* [WORK INSTRUCTIONS] Duplicate the lines of this listing between the line holding "Task: Refresh the datastore list" and the line holding "Action: tap(1528, 158)", inclusive, without including the pictures.

* [RECORDS PROVIDED]
——————————
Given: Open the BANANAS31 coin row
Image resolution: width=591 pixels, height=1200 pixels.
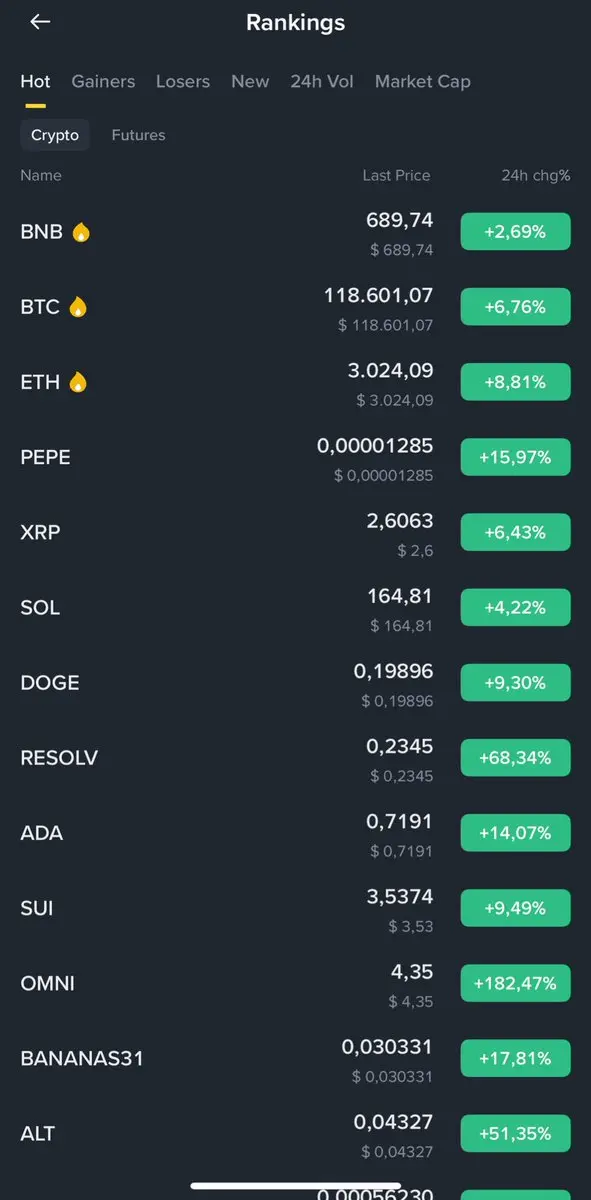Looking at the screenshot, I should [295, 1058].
——————————
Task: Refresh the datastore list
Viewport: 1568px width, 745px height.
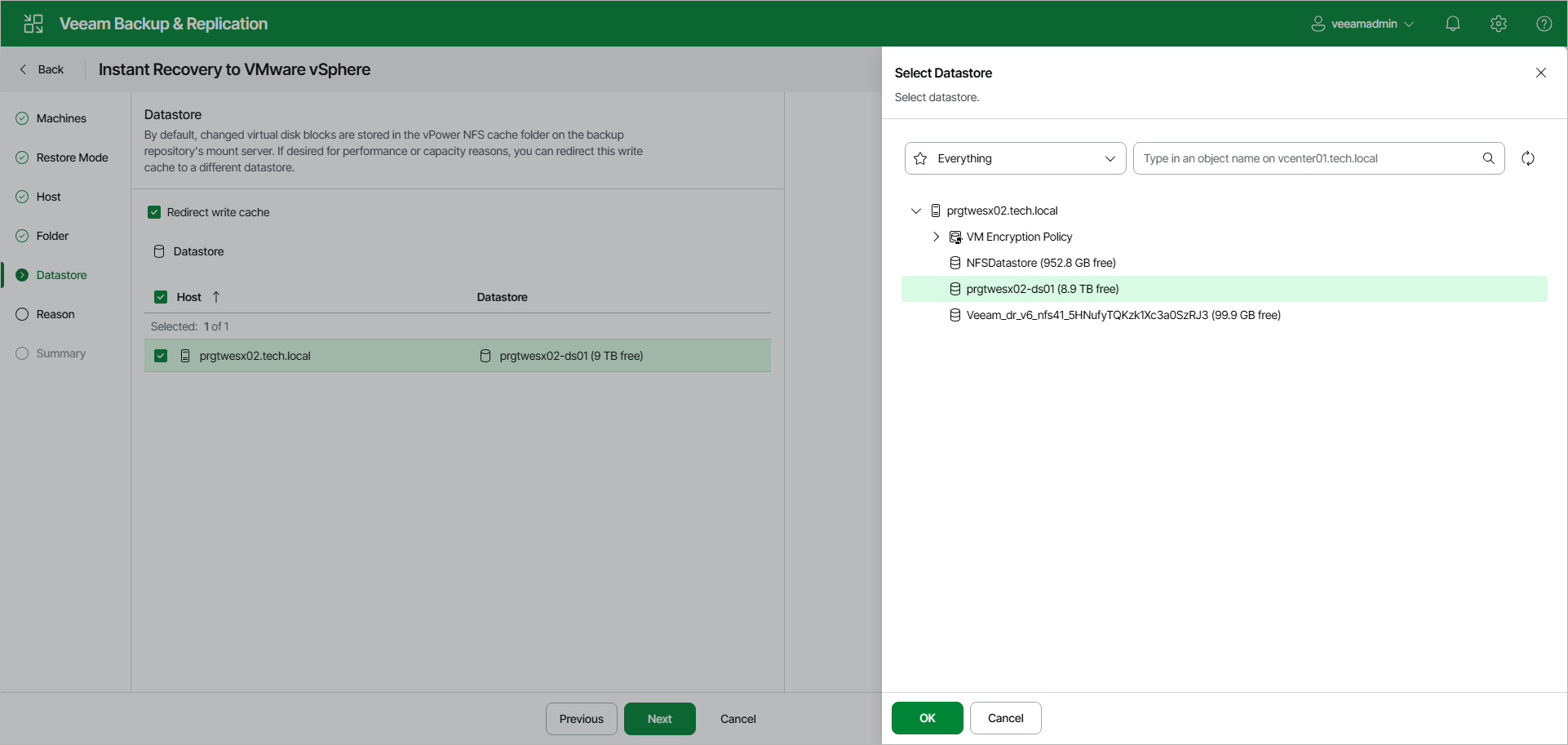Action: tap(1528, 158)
——————————
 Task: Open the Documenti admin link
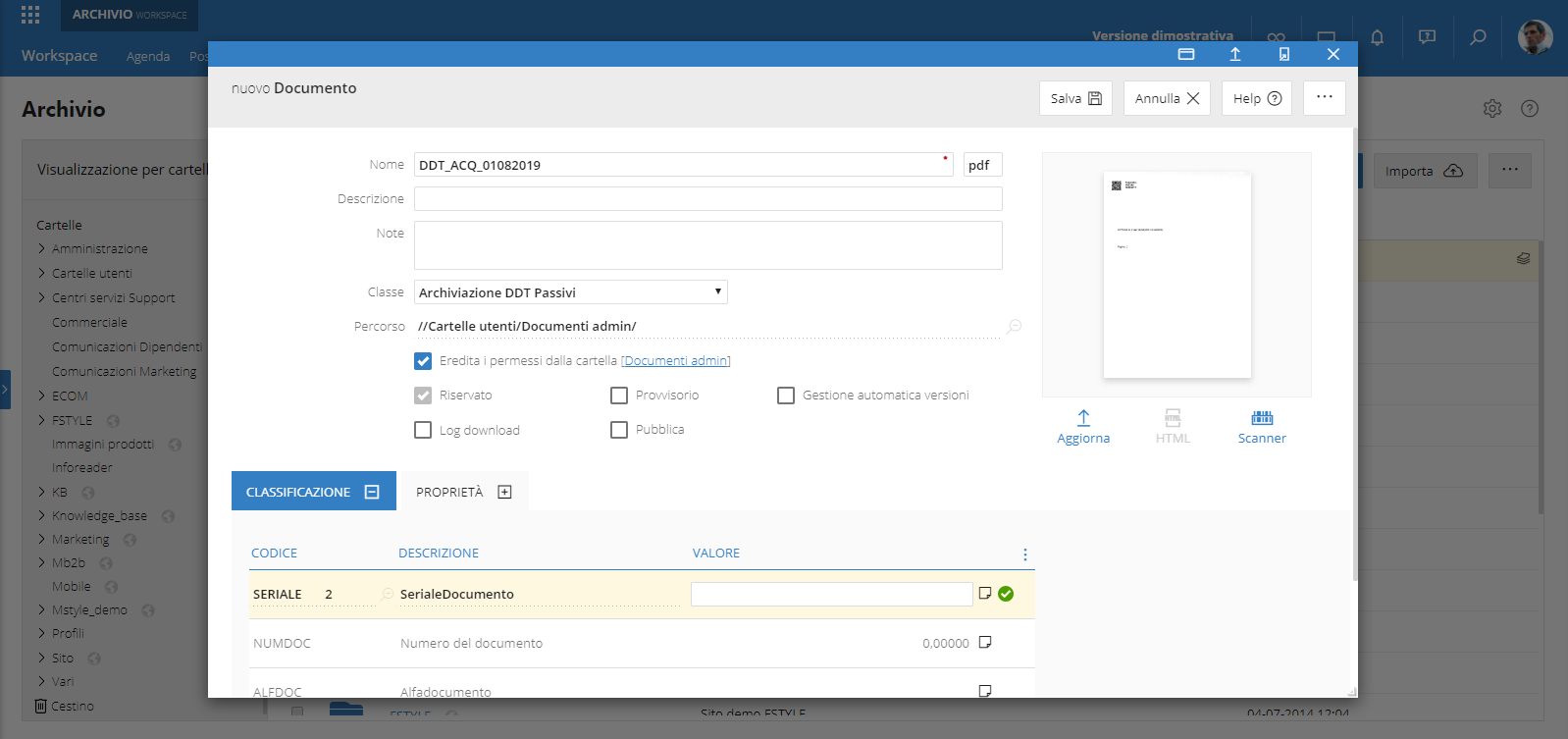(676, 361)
——————————
* [FINISHED EXERCISE]
Task: Refresh the datastore list
Viewport: 1568px width, 745px height.
Action: tap(1528, 158)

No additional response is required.